The eluate of the immunoprecipitate was separated by SDS-PAGE and transferred to an Immobilon-P PVDF membrane (Merck Millipore, Burlington, MA, USA) using the Mini Trans-Blot Cell (Bio-Rad, Hercules, CA, USA). The membranes were blocked for 1 h at room temperature in TBST (20 mM Tris-HCl [pH 7.5], 150 mM NaCl, and 0.1% Tween) supplemented with 5% Difco skimmed milk (FUJIFILM Wako). Blocked membranes were incubated with each of the primary antibodies at 4 °C overnight in TBST +5% skimmed milk or the Can Get Signal immunoreaction enhancer solution (TOYOBO, Osaka, Japan). Then, the membranes were washed three times for 10 min at room temperature with TBST and then incubated for 1 h at room temperature with the secondary antibodies. The primary and secondary antibodies are shown in Supporting Information Table S9. After being washed three times for 10 min in TBST at room temperature, the membrane was incubated with the ECL Prime Western Blotting Detection Reagent (GE Healthcare), and signals were detected by FUSION (VILBER, Collégien, France).

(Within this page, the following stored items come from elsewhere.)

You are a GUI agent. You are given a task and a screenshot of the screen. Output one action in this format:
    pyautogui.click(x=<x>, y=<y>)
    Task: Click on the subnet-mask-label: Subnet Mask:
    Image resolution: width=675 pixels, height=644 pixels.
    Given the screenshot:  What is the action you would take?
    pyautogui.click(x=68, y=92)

Quantification of siRNAs Loaded onto AGO2

ISOGEN (Nippon Gene, Tokyo, Japan) was added to the eluate of the immunoprecipitation by the anti-AGO2 antibody or mouse IgG. It was also added to 10% of the cell lysates as input samples. RNA extraction was performed according to the manufacturer’s protocol. An aliquot of RNA (80 ng) was reverse-transcribed using the stem-loop primer specific for each strand of siRNA with High-Capacity cDNA Reverse Transcription Kits. A mixture of the synthesized cDNA, siRNA-specific forward primer, and loop-specific reverse primer was subjected to PCR amplification using the KAPA SYBR Fast qPCR Kit. The levels of PCR products were monitored using the StepOnePlus Real-Time PCR System, and the copy numbers of each sample were calculated using the absolute quantification method. To prepare the standard curve for each sample, each synthesized siRNA (0.00005–5 ng) was similarly reverse-transcribed. Each copy number from the immunoprecipitate was normalized to that in the input fraction. The primer sets are listed in Supporting Information Table S7.